### WORK TASK
Go line by line through the entries and show those that hold the string "recording".

_ _ _ _ _

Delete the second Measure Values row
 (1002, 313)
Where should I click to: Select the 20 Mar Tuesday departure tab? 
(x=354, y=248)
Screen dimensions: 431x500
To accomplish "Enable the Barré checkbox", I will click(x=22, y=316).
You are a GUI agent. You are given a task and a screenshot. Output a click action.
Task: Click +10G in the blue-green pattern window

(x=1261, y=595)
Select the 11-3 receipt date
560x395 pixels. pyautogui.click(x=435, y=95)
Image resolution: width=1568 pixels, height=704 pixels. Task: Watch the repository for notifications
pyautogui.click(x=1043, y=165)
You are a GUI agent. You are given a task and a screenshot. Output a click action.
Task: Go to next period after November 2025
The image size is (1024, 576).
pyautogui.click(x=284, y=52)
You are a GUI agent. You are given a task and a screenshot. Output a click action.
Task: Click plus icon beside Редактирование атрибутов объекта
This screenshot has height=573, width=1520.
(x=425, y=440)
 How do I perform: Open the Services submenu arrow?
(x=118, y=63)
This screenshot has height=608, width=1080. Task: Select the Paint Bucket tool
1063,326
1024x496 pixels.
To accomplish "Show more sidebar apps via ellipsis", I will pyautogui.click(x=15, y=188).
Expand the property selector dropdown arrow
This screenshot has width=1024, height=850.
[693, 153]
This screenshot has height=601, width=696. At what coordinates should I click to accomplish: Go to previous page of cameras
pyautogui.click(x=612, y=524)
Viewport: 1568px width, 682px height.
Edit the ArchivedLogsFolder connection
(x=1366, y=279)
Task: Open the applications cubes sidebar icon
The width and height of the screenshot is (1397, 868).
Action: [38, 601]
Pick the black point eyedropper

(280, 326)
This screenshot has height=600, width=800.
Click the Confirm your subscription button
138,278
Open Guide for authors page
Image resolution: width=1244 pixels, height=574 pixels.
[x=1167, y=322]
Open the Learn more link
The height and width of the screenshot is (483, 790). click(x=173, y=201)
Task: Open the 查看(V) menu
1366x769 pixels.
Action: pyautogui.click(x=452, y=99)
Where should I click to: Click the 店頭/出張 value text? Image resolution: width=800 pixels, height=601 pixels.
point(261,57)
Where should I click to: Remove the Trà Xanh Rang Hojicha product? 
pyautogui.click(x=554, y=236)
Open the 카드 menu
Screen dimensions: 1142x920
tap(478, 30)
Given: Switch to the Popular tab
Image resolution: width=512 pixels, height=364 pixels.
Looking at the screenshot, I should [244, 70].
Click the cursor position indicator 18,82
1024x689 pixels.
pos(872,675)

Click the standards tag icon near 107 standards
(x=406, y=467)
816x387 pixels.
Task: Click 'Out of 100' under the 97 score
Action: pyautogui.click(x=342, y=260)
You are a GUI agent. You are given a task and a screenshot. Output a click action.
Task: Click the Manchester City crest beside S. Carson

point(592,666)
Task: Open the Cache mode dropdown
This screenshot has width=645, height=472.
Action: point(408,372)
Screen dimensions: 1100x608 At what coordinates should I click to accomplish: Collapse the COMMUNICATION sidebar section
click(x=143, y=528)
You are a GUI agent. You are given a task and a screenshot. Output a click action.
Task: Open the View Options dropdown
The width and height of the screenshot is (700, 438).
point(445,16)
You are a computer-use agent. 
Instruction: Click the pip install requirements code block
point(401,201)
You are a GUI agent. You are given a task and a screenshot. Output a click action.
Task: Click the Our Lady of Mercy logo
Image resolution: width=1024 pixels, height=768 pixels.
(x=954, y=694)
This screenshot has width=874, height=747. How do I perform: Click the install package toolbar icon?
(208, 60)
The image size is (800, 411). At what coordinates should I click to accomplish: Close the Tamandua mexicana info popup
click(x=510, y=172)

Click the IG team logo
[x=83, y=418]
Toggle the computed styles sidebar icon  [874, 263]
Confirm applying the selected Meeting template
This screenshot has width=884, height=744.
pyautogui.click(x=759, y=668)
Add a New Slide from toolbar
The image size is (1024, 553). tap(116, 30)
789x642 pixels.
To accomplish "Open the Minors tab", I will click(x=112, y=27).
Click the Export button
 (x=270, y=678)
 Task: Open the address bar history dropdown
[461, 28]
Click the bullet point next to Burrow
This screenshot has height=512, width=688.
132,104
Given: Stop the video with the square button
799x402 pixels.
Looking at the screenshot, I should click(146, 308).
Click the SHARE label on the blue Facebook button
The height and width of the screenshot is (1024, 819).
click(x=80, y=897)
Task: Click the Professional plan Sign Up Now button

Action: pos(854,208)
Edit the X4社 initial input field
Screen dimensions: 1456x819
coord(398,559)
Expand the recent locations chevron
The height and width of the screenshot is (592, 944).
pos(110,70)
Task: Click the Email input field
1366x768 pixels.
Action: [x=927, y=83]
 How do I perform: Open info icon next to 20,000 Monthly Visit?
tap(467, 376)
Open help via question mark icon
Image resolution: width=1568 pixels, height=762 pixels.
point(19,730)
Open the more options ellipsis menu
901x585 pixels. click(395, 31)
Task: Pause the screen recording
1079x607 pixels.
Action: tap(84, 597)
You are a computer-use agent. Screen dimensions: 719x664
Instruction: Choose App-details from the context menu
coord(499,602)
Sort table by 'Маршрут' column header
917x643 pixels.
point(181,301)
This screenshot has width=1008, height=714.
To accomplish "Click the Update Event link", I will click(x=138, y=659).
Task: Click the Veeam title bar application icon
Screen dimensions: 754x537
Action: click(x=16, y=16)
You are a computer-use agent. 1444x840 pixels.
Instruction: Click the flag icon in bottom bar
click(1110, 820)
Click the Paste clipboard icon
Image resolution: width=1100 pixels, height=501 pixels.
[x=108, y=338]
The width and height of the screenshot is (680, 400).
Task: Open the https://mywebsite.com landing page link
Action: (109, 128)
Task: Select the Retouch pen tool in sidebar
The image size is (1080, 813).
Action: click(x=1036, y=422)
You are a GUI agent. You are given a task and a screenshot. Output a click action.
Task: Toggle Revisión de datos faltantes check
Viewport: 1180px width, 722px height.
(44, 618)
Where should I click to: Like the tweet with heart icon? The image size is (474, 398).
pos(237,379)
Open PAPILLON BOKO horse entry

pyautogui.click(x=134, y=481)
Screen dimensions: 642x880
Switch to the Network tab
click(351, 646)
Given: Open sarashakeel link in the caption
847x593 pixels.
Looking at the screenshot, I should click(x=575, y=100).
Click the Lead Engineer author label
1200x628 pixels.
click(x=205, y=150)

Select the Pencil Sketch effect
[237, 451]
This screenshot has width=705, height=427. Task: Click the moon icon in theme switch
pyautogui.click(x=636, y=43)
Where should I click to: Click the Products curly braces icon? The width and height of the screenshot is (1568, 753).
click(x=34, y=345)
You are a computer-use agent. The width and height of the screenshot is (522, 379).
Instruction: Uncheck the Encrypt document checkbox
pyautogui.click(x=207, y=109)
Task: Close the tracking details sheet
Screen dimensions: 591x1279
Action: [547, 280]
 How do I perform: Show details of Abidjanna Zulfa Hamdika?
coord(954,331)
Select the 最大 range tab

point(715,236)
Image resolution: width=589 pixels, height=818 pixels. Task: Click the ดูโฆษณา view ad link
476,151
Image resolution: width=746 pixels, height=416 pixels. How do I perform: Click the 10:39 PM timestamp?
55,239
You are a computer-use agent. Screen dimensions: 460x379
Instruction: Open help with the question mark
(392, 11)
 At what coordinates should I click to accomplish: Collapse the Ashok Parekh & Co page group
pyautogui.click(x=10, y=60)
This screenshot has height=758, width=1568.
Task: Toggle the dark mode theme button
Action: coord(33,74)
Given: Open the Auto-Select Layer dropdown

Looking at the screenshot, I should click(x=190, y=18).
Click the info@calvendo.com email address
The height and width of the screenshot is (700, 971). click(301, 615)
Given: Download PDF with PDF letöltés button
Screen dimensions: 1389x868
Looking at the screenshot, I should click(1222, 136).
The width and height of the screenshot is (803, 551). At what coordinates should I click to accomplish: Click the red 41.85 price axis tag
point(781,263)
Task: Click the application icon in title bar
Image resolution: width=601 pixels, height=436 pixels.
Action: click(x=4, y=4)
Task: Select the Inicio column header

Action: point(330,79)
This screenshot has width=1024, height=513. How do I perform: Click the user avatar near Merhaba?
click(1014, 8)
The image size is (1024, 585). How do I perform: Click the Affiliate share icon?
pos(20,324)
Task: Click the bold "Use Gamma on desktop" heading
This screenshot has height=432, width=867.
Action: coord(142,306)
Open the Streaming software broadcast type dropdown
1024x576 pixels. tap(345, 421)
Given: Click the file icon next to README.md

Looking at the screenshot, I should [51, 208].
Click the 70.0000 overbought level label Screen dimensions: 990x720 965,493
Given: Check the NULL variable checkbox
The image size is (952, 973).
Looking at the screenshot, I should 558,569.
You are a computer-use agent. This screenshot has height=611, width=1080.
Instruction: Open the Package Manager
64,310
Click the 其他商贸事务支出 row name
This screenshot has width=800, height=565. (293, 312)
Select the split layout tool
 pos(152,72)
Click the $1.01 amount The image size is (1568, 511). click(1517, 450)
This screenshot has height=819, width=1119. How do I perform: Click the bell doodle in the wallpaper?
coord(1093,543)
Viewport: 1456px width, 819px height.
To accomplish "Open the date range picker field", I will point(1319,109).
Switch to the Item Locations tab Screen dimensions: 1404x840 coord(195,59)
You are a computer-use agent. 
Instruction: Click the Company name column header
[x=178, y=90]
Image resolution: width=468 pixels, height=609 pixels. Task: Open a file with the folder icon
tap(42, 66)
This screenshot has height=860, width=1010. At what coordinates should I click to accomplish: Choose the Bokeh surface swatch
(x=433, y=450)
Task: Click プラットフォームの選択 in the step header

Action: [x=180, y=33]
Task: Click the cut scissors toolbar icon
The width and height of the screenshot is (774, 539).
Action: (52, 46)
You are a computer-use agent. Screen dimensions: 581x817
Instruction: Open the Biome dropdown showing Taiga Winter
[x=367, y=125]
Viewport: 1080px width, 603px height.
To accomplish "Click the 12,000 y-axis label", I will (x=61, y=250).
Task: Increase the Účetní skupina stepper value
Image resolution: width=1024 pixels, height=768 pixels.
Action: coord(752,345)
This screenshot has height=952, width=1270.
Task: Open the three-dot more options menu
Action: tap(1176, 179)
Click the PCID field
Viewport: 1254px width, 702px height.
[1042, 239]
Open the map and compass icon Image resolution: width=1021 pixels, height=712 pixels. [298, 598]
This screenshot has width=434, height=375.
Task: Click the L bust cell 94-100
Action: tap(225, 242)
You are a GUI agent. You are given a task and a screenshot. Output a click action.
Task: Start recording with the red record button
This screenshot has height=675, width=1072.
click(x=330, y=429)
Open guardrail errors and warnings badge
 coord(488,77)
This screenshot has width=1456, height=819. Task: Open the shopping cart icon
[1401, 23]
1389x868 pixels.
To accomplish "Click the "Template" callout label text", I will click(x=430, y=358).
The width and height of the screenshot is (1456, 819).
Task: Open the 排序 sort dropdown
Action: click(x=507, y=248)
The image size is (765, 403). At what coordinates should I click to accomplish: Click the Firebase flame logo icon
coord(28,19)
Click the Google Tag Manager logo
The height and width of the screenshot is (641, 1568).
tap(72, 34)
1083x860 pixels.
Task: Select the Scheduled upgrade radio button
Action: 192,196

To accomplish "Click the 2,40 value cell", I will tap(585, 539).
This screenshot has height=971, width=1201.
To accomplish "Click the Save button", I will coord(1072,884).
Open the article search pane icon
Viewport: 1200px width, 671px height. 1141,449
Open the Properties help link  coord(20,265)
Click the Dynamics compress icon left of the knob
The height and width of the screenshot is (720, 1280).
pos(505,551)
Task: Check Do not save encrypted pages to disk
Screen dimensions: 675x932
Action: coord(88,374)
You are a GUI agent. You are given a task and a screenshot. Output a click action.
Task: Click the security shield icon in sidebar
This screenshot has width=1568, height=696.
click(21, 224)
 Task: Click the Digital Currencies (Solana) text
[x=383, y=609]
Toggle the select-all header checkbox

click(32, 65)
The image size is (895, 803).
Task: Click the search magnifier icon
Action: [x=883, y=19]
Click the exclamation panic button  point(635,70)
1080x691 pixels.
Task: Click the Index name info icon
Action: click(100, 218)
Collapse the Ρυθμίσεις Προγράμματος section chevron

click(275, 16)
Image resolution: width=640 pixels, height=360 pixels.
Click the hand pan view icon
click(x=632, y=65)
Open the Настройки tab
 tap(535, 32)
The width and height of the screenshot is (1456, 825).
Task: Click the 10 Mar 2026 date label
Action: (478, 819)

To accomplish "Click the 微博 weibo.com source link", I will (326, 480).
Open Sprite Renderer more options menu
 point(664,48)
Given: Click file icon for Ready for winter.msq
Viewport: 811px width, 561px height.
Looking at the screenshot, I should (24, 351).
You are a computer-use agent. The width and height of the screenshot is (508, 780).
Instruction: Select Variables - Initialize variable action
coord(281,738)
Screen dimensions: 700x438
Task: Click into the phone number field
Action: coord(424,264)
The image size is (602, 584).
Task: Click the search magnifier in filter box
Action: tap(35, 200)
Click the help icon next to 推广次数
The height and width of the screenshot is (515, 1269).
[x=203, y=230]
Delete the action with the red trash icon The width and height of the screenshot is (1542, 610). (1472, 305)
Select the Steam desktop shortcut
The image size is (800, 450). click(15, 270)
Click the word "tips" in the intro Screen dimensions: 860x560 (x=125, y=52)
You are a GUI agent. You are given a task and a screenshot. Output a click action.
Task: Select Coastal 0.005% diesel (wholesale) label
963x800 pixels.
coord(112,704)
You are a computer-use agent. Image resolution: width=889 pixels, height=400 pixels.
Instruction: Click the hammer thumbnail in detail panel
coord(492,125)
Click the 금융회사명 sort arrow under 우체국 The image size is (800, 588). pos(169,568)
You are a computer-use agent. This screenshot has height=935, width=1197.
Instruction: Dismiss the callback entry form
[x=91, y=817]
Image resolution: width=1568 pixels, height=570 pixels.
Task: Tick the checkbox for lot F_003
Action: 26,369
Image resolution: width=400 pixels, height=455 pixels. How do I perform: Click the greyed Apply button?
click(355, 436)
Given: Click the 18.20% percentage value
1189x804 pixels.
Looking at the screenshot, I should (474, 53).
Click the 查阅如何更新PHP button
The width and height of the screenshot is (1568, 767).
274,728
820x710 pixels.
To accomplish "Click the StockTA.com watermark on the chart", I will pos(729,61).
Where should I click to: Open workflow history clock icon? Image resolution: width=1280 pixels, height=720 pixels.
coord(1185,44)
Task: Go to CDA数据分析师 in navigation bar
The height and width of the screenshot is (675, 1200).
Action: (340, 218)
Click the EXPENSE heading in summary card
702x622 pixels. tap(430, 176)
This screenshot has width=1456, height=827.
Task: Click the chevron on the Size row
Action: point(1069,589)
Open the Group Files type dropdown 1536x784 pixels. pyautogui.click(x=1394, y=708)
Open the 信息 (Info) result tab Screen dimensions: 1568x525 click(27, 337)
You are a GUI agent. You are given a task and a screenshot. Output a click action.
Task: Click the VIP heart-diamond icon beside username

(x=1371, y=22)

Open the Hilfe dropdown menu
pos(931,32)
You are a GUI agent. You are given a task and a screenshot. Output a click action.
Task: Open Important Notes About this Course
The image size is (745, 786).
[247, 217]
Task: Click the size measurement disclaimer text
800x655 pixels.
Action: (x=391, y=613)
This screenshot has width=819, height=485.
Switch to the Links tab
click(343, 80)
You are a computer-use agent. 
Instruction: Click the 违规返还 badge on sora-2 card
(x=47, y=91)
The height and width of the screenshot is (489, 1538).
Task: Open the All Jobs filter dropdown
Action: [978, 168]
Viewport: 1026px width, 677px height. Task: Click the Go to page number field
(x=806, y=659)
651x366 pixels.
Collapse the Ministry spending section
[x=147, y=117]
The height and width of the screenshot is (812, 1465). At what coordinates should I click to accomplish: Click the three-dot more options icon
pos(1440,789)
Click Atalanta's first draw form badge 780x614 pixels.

_ _ _ _ _

### REPLY TO THE TASK
Task: Pause the screen recording
Task: Start recording with the red record button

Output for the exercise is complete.